Jean-Pierre Pernaut : Je vis normalement. Je ne sors pas dans les soirées mondaines. Je cuisine un pot-au-feu quand il fait froid. Je vide les poubelles. Je tonds le gazon et je taille les rosiers. Je m’occupe des enfants. Bref, nous menons une existence normale avec ma femme. A l’antenne, je reste naturel. Je suis comme le public auquel je m’adresse. Je ne suis pas enfermé dans une tour d’ivoire.

PV : Un récent sondage vous place à nouveau en tête des personnalités de télé préférées des Français. Comment accueillez-vous ce genre de distinction ?
Jean-Pierre Pernaut : Elle conforte la fierté des audiences faramineuses du 13 heures,qui rassemble 5 à 6 millions de personnes par jour. Ça me rappelle les quatre 7 d’Or du public, reçus dans les années 1990. Je figure aussi en bonne place du sondage du JDD sur les Français préférés des Français… Tout cela fait très plaisir !

PV : Passer plus de temps auprès des vôtres, était-ce une décision collégiale ?
Jean-Pierre Pernaut : Oui, nous l’avons décidé avec mon épouse. Nous en avions longuement parlé lors du premier confinement, passé à la maison sur décision du médecin du travail. Je réalisais mes séquences pour le 13 heures depuis chez nous. Ce changement de rythme nous a convaincus.

PV : Votre famille est-elle heureuse de savoir que vous serez plus présent à la maison ?
Jean-Pierre Pernaut : Je ne sais pas si je le serai plus.
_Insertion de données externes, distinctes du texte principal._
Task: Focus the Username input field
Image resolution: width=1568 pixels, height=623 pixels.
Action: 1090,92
J’ai encore beaucoup de travail dès janvier : une émission sur LCI, des reportages, la plateforme sur les régions et un livre.
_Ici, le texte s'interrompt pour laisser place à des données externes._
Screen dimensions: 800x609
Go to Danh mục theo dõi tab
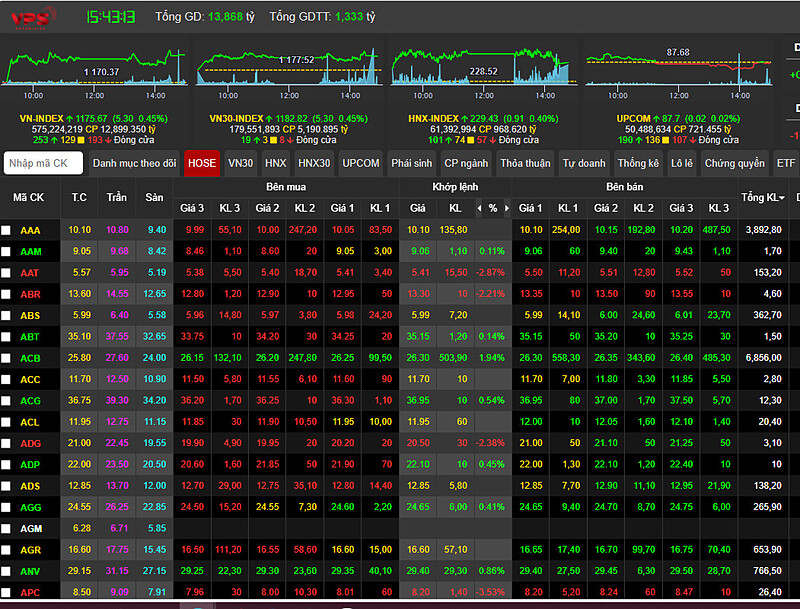click(134, 163)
PV : Serez-vous plus derrière Tom et Lou, vos deux derniers enfants ?
Jean-Pierre Pernaut : Un peu plus, mais je ne prends pas ma retraite ! Ma fille suit des études artistiques et mon fils prépare son bac. Très branchés réseaux sociaux, ils publient notamment sur TikTok (réseau de partage de vidéos, ndlr). Cet été, des gens qui ne m’avaient pas reconnu sont venus leur demander des selfies. La notoriété a passé une génération (sourires).

PV: Allez-vous de nouveau écrire pour le théâtre avec votre épouse, Nathalie ?
Jean-Pierre Pernaut : Oui, cela fait partie de nos envies. J’aurai bientôt plus la tête à ça.
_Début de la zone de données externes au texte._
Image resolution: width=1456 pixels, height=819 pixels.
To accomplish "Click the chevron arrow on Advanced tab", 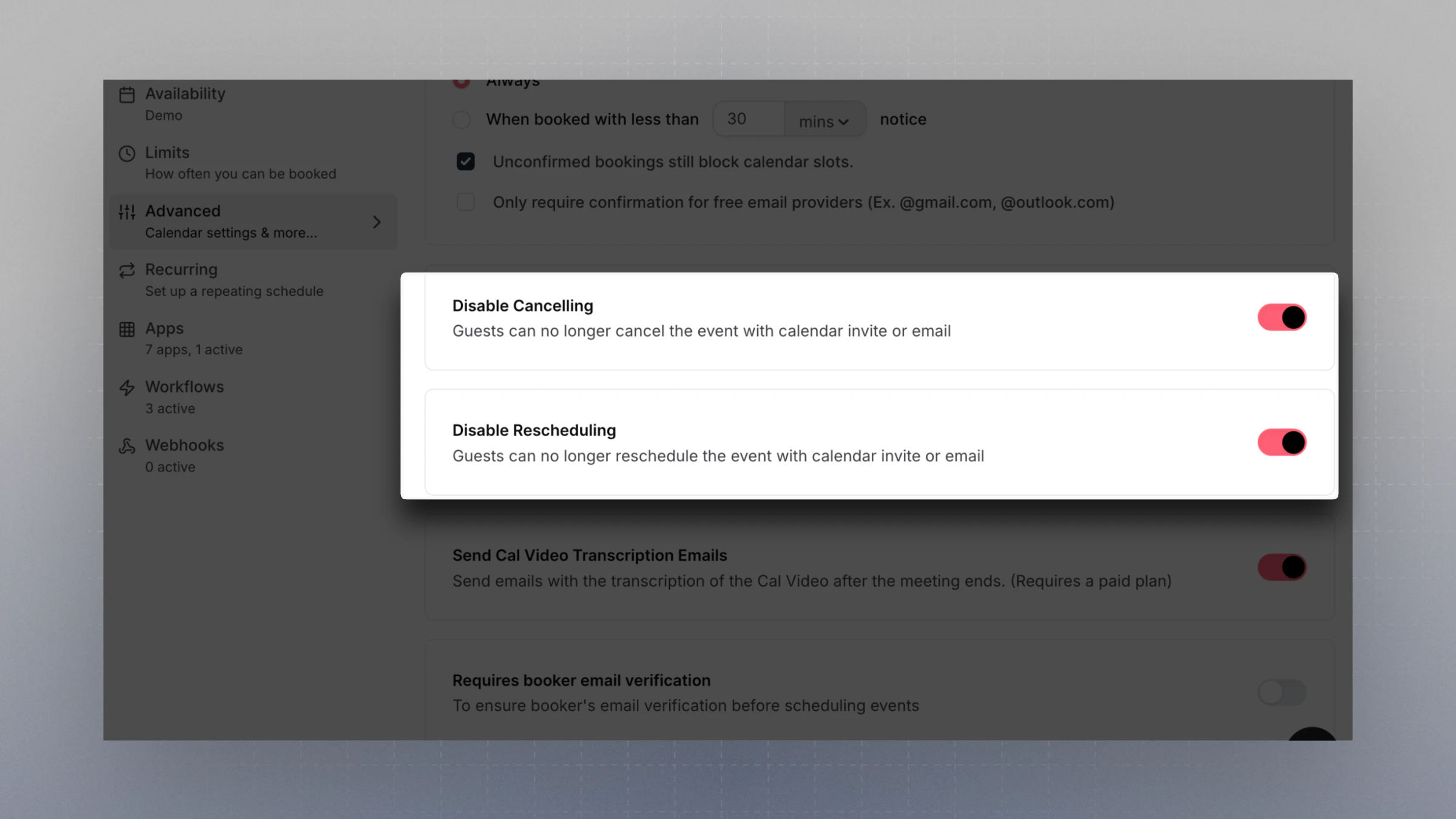I will [377, 222].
PV : A peine parti, on dirait que le public vous lance « JPP, reviens ! » Emouvant ?
Jean-Pierre Pernaut : Je reçois beaucoup de messages de jeunes et de plus anciens téléspectateurs, qui se disent tristes de mon départ. J’espère qu’ils me suivront sur LCI et JPP TV !

Un agenda bien chargé…

Le 18 décembre, le journaliste a lancé JPP TV, plate-forme digitale sur les régions qui recense les images des JT de TF1. Il a animé son émission où il donne la parole aux téléspectateurs, Jean-Pierre & Vous, sur LCI avant de devoir s’éloigner des plateaux télé pour se reposer. Au Parisien, fin février, ses collègues avaient fait part de leur tristesse par rapport à son absence prolongée. Jean-Pierre Pernaut a livré ses souvenirs au sein de ses années aux rênes du 13h dans 33 ans avec vous (éd. M. Lafon).

Cette interview a été publiée dans le magazine Nous Deux numéro 3834 du 22 au 28 décembre 2020.